>> START PROVIDED DATA
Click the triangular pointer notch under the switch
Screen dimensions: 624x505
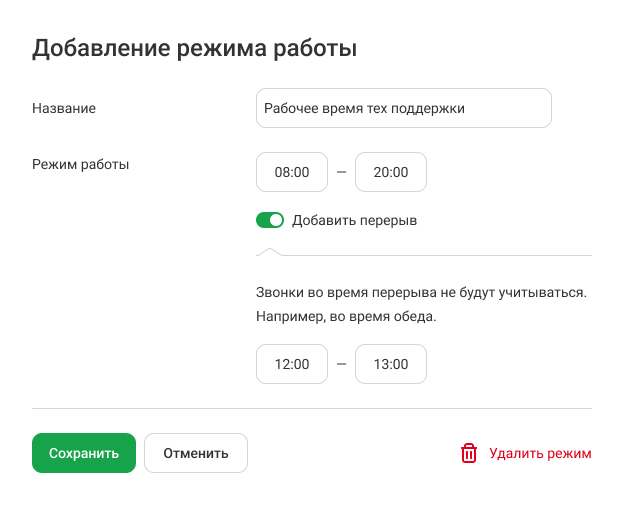pos(269,252)
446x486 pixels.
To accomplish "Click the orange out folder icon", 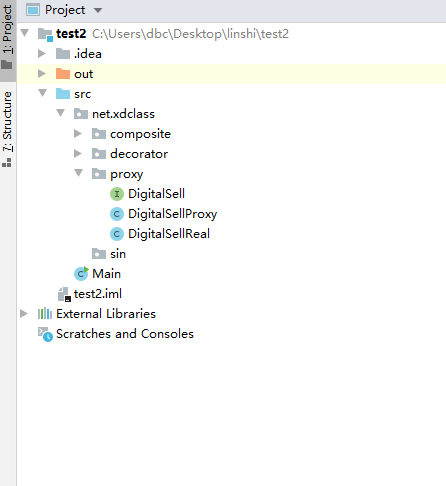I will pos(63,74).
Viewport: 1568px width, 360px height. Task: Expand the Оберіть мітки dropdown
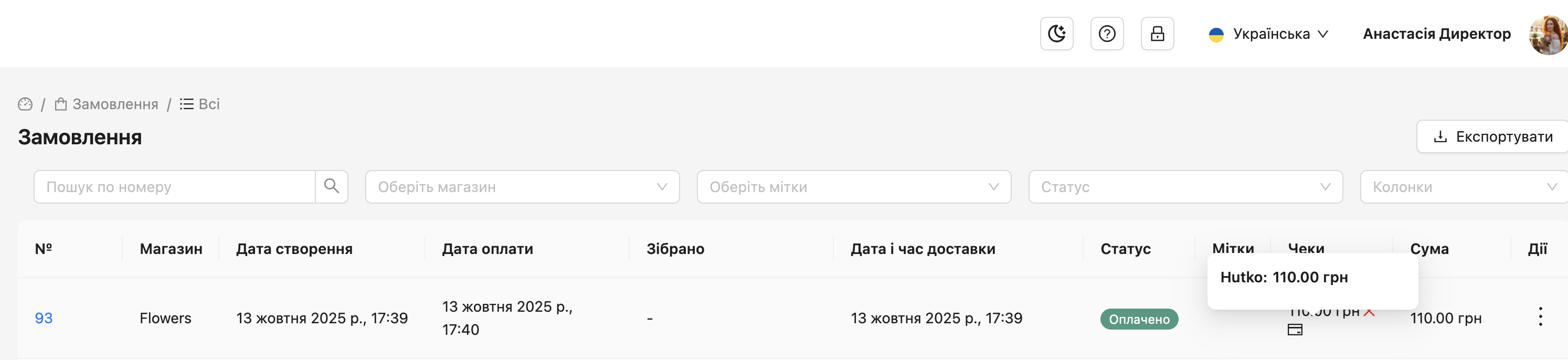(853, 187)
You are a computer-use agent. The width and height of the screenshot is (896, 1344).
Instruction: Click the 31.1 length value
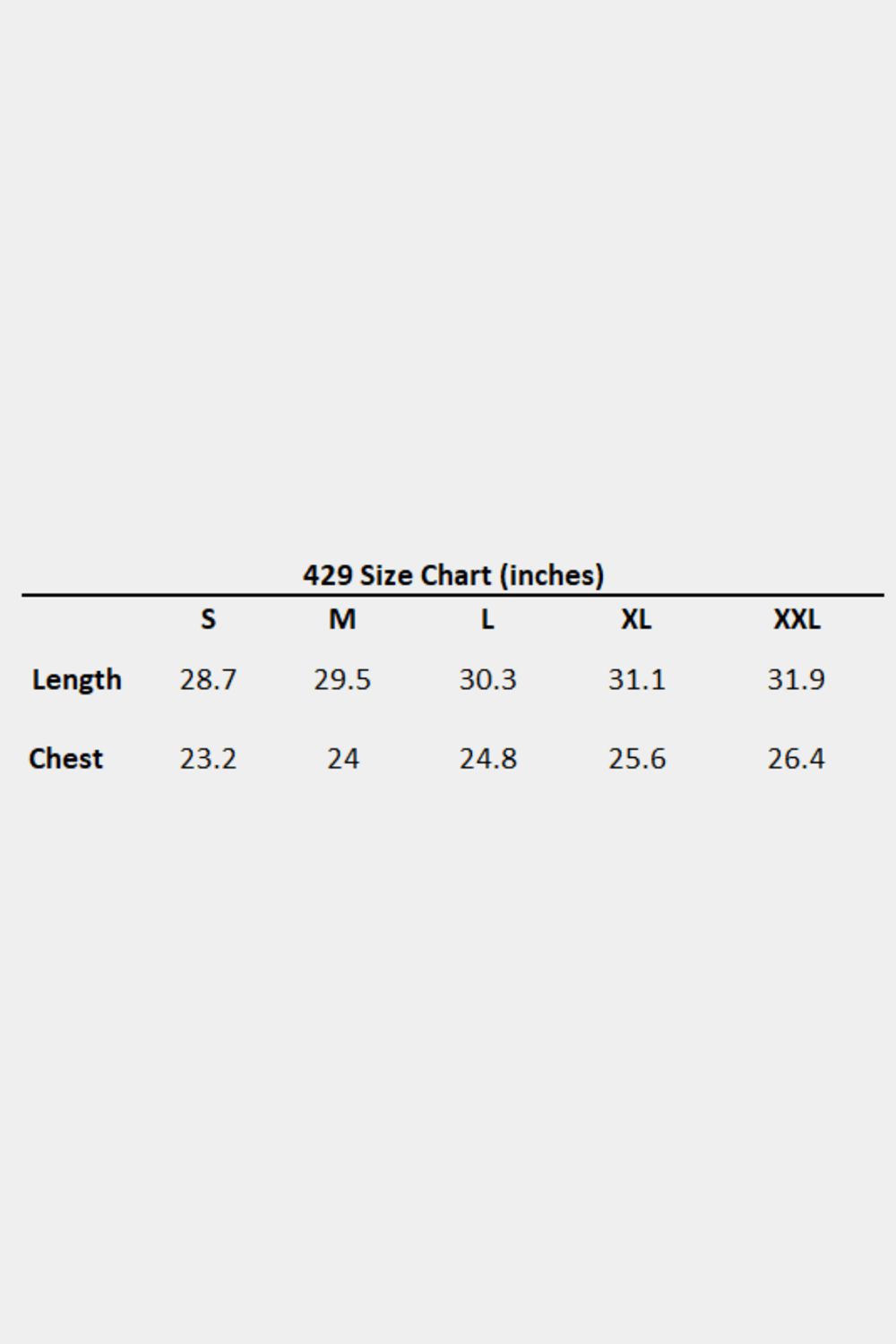(636, 680)
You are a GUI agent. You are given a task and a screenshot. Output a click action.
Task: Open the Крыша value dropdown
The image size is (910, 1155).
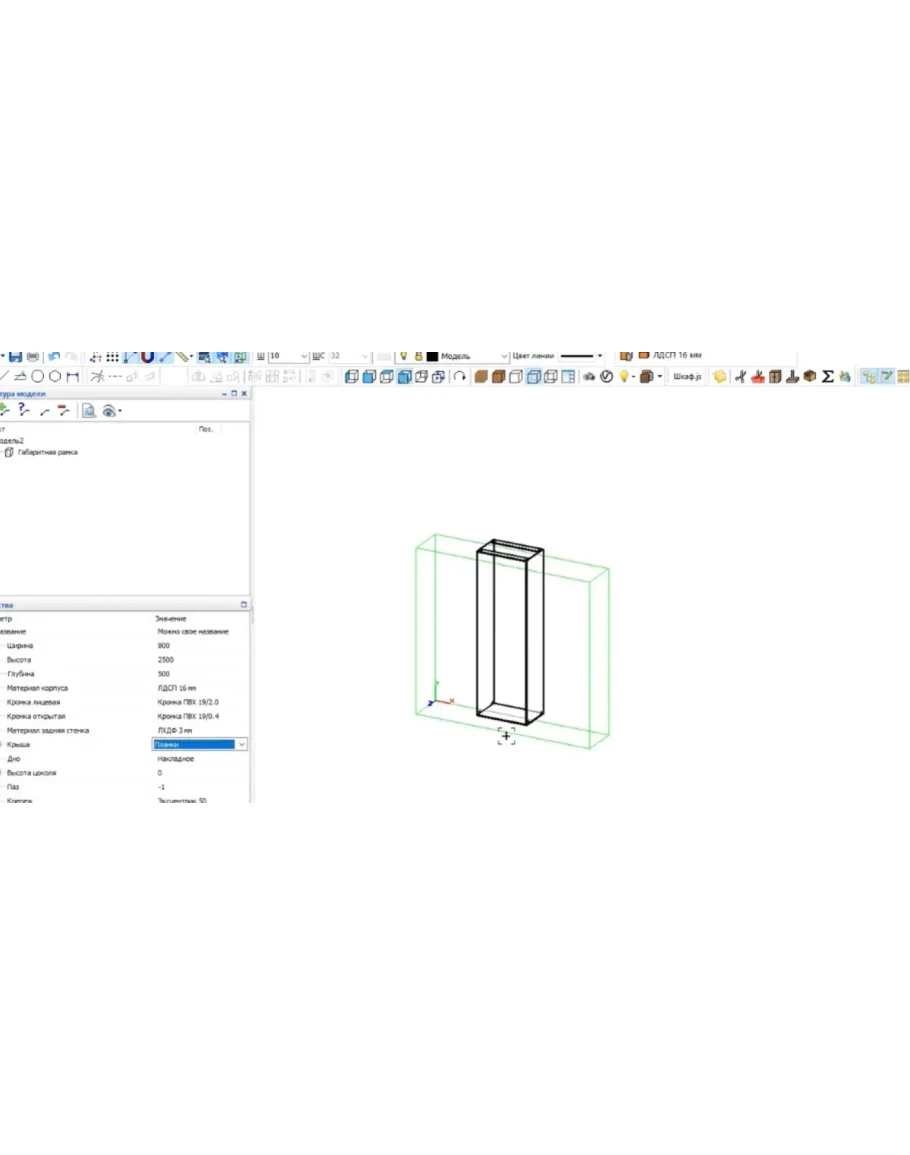pyautogui.click(x=241, y=745)
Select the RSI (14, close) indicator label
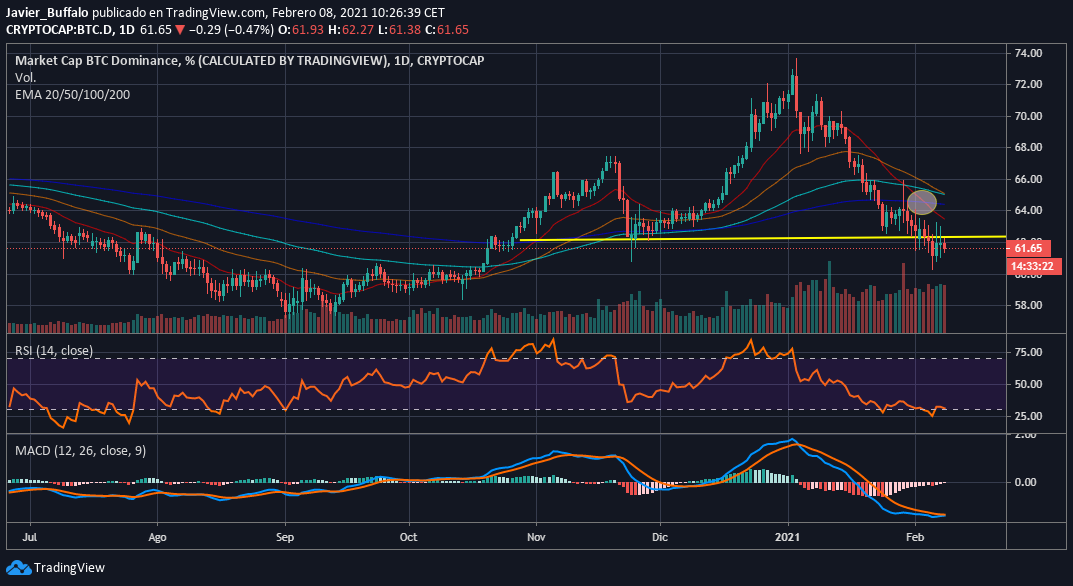1073x586 pixels. tap(57, 349)
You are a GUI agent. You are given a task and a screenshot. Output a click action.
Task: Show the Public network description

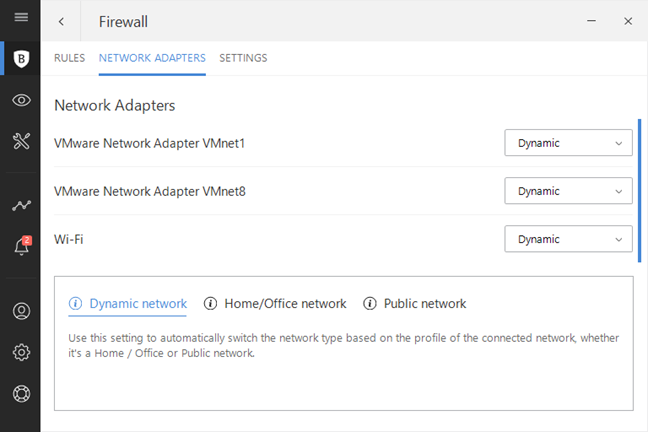(x=415, y=304)
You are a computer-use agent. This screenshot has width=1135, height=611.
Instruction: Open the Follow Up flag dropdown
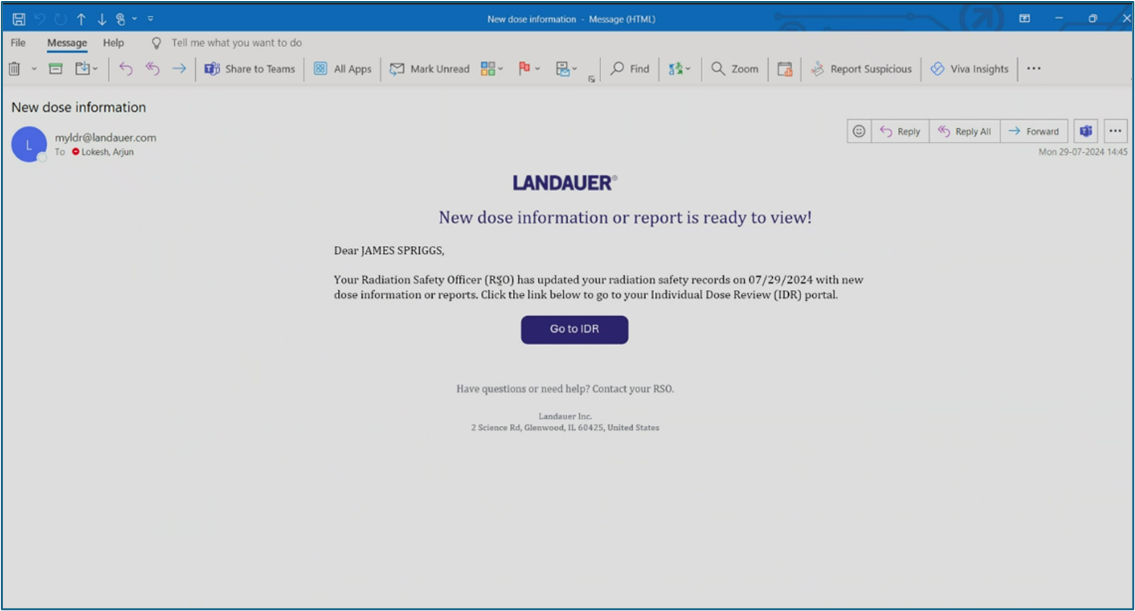point(529,69)
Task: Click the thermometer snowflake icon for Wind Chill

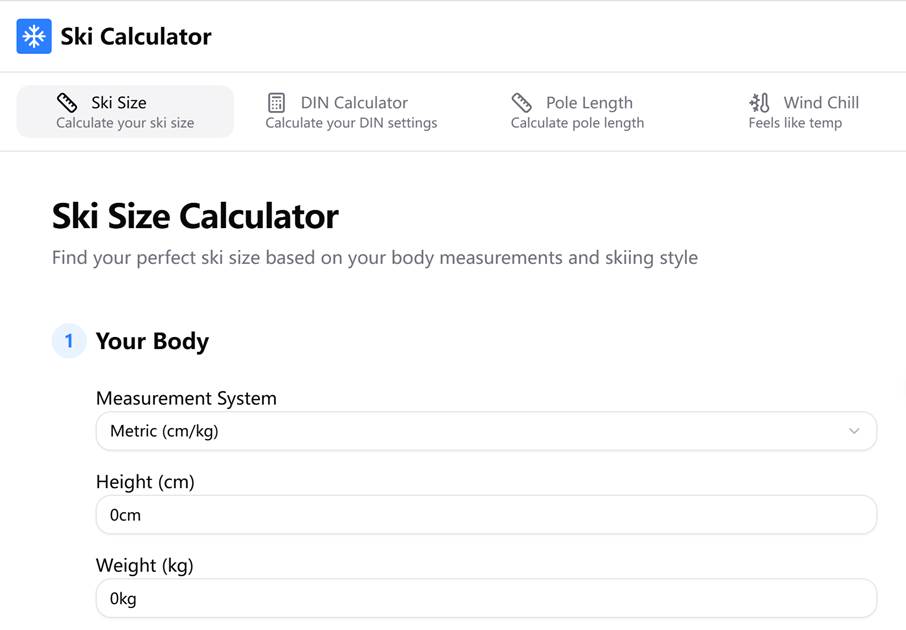Action: point(759,103)

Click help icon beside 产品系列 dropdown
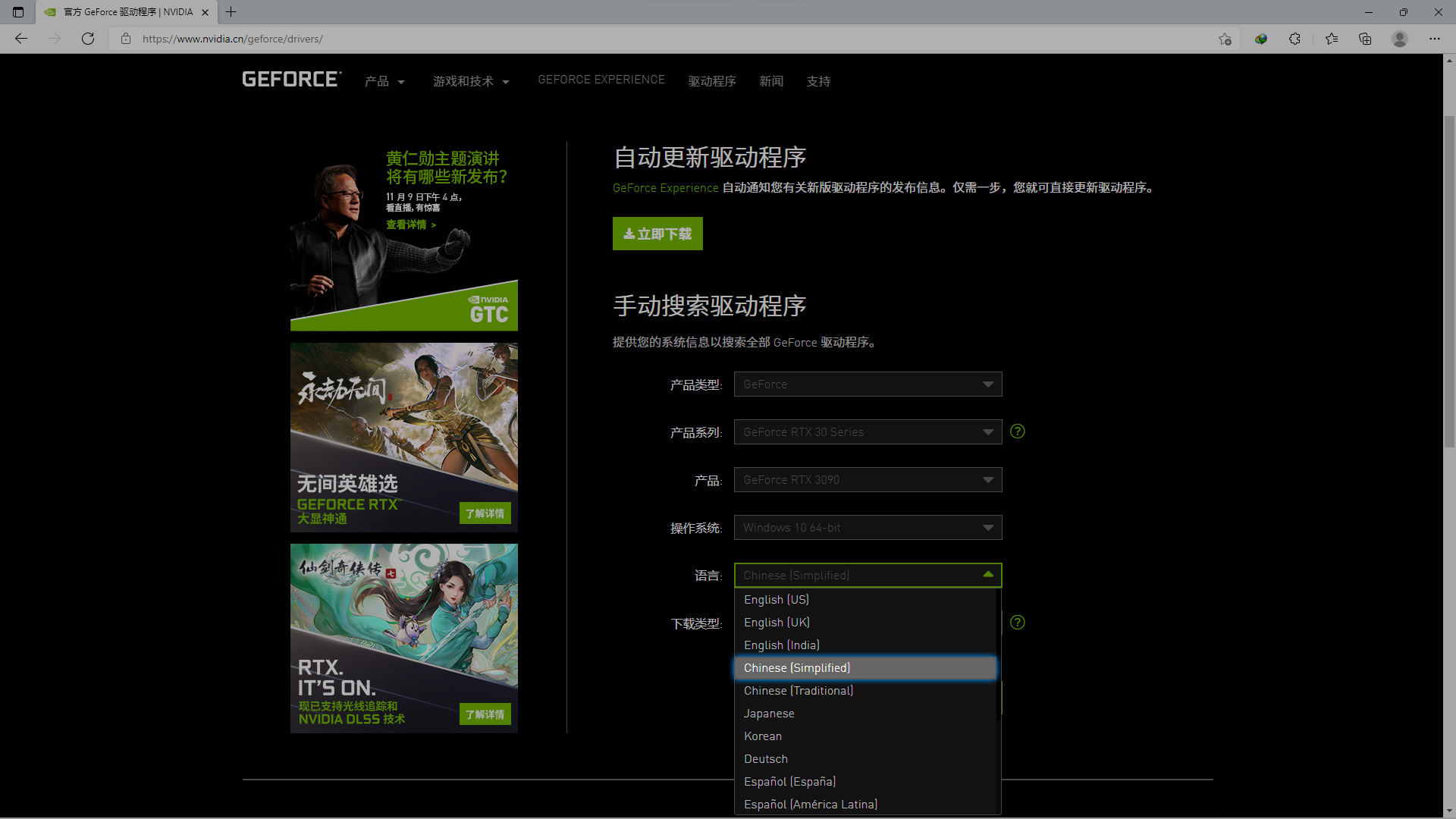(x=1018, y=431)

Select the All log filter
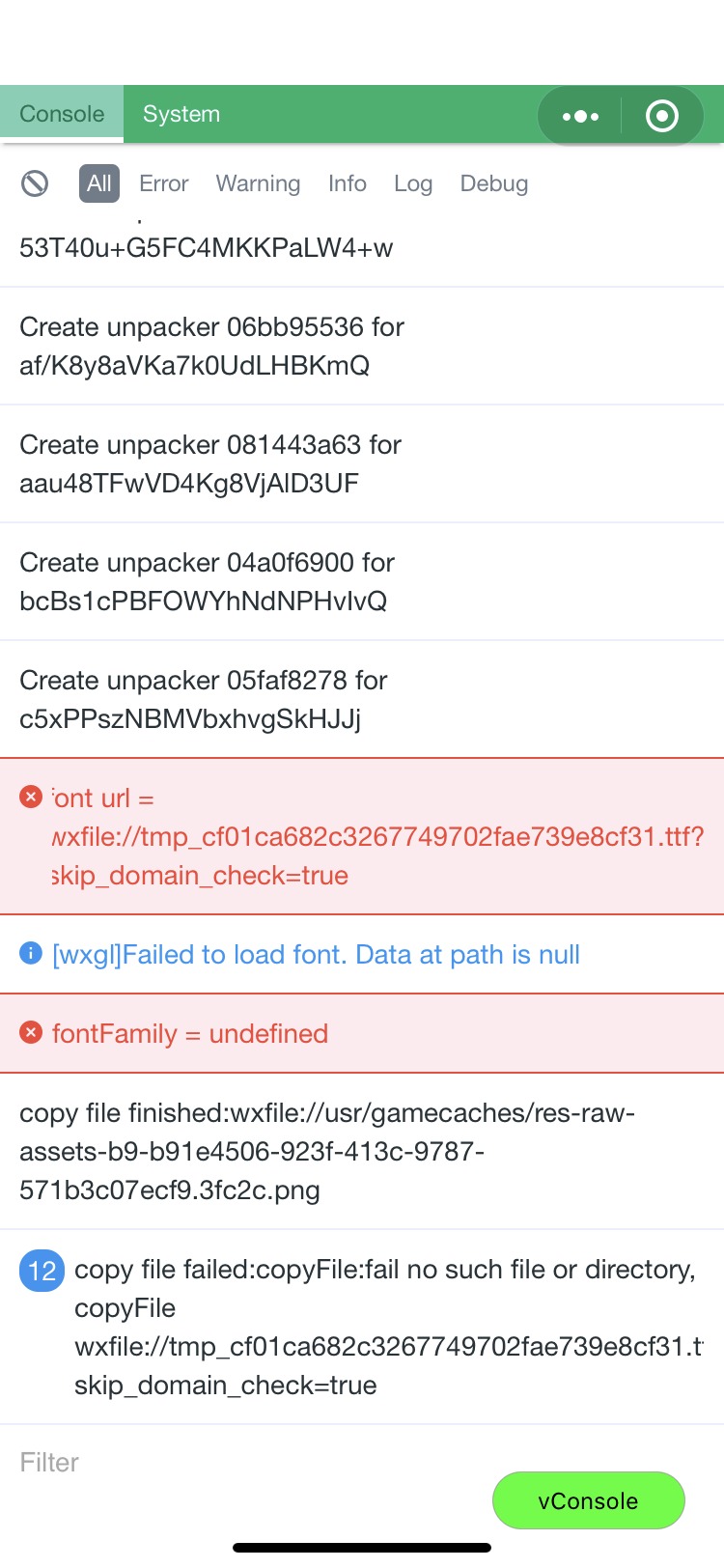tap(99, 183)
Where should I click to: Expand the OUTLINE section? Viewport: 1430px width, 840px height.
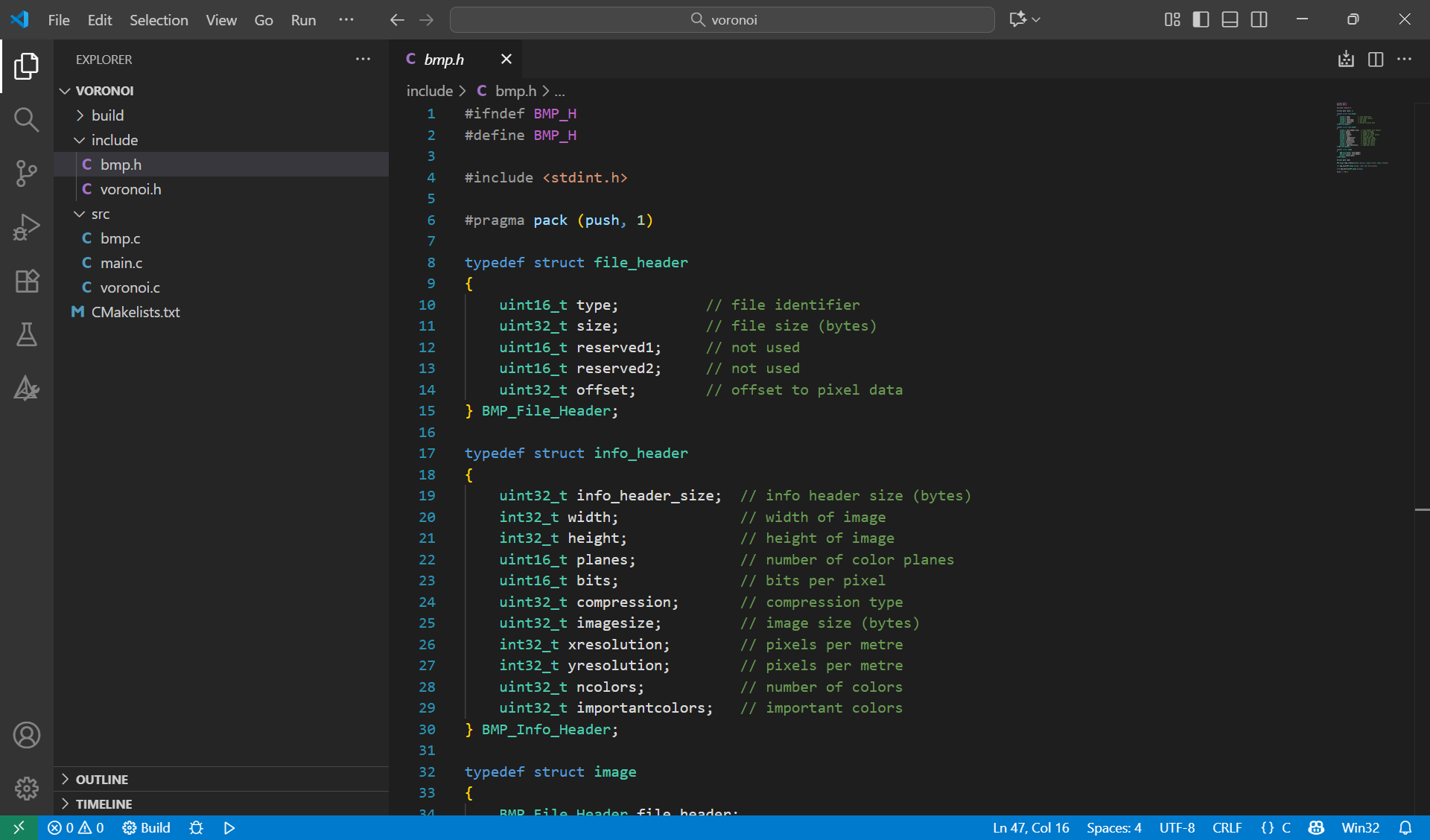point(102,779)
>> END PROVIDED DATA
> _DIRECTIVE_:
Rewrite the part of the records that opens with the line containing "You are a computer-use agent. This" and closes with the line containing "tap(99, 183)", swapping "dropdown" for "menu" and keeping everything else the same. Leave the pictures out of your answer.

> _PROBLEM SOLUTION_:
You are a computer-use agent. This screenshot has width=1135, height=611.
Instruction: Open the Follow Up flag menu
point(529,69)
Task: Click the thermometer snowflake icon for Wind Chill

Action: point(759,103)

Click help icon beside 产品系列 menu
(x=1018, y=431)

Select the All log filter
tap(99, 183)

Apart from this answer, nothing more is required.